In comparison, replacing coal with only natural gas-fired power and renewables would result in a lower amount of GHG emissions reduced – 147 Mt CO2 – by 2030.

CESAR’s analysis found that if the government assigned oilsands companies GHG credits – but only for a limited period (See Figure 3) – for helping to significantly reduce Alberta’s GHG emissions, this would also cut the GHG intensity of SAGD oil produced to a level less than or equal to conventional oil. Cogeneration is the only proven and economic technology capable of achieving this goal by 2030.


Figure 3. Modelled early retirement of coal plants in Alberta, and the impact on generation (A) and GHG emissions (B) compared to the federal coal retirement schedule. (Assumes coal replaced by 12 TWh/yr renewables + baseload power at 390 kg CO2/MWh). This report explores the implications of incentivizing SAGD producers to negotiate and achieve early coal retirement (yellow shaded area, panel A) by allowing them to assign the resulting GHG reductions to oil sands crude production (Panel B).

SAGD operators would receive the temporary GHG credits only if their deployment of cogeneration was formally linked to the early retirement of coal-fired power and/or the backup of greatly expanded renewables on Alberta’s electrical grid, CESAR’s study notes.

Shrinking the carbon footprint of the oilsands as fast as possible is of vital strategic importance to the Alberta government, which hopes to secure public support for the oilsands industry and new bitumen export pipelines. Moreover, from a climate change perspective, the atmosphere doesn’t ‘care’ about the origin of the emission reduction – only that it occurs.
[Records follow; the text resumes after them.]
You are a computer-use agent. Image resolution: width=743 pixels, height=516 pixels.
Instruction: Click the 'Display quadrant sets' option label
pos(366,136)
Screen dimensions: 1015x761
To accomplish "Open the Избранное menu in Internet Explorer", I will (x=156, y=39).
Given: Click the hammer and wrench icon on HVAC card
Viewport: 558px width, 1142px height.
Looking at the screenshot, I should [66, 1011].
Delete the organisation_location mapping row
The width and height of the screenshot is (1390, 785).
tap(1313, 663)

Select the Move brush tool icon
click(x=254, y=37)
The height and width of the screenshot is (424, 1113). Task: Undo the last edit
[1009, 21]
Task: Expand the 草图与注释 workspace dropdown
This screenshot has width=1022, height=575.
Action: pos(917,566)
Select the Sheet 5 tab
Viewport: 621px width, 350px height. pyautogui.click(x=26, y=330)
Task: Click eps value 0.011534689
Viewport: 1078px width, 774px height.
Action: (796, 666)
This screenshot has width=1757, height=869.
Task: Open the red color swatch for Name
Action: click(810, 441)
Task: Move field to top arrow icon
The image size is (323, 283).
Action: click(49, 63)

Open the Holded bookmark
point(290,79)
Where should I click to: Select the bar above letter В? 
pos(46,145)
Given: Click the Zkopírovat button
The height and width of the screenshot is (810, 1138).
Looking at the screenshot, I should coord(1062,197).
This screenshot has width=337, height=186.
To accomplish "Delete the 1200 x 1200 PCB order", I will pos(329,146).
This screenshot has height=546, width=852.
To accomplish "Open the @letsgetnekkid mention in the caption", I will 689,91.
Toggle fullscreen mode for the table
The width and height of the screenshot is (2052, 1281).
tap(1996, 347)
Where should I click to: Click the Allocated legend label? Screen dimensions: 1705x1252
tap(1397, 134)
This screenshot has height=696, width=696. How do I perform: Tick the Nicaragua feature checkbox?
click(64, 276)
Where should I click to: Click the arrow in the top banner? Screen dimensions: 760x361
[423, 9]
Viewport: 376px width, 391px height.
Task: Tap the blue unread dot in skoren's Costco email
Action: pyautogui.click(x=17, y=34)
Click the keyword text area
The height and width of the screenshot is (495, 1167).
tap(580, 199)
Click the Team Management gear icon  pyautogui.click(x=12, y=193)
CESAR’s studies point out that the SAGD cogeneration strategy is aligned with the Alberta government’s publicly stated desire (including in its Climate Leadership Plan) to find cost-effective, collaborative, multi-stakeholder solutions to address GHG emissions and climate change.

The approach is also aligned with the oilsands industry’s stated goal to become not only cost-competitive with crude oil producers in other countries but also carbon-competitive – and as quickly as possible.

“SAGD cogeneration represents a ‘made in Alberta’ solution to the government’s desire to drive coal off the grid and increase the role for renewables in the province,” Layzell says. “Most jurisdictions in the world do not have an industrial heat demand that could use the waste heat from thermal power generation. Alberta does – and it is SAGD.

“We in CESAR hope that these reports will be a catalyst that brings government and the power generation and oilsands sectors together for the benefit of the environment and the economy.”

CESAR’s two studies were supported by the Edmonton Community Foundation, Alberta Innovates – Energy and Environmental Solutions, Candor Engineering Ltd., and several oilsands companies including MEG Energy, Suncor Energy, Cenovus Energy and Nexen Energy ULC. Sponsors had no editorial control over the studies or their findings.

CESAR is an initiative started at the University of Calgary in 2013 to understand and inform energy systems change in Canada. By building data resources and visualization tools, analyzing past and present energy systems, and modeling energy futures, CESAR researchers work to inform policy and investment decisions regarding the transformation of Canada’s energy systems towards sustainability.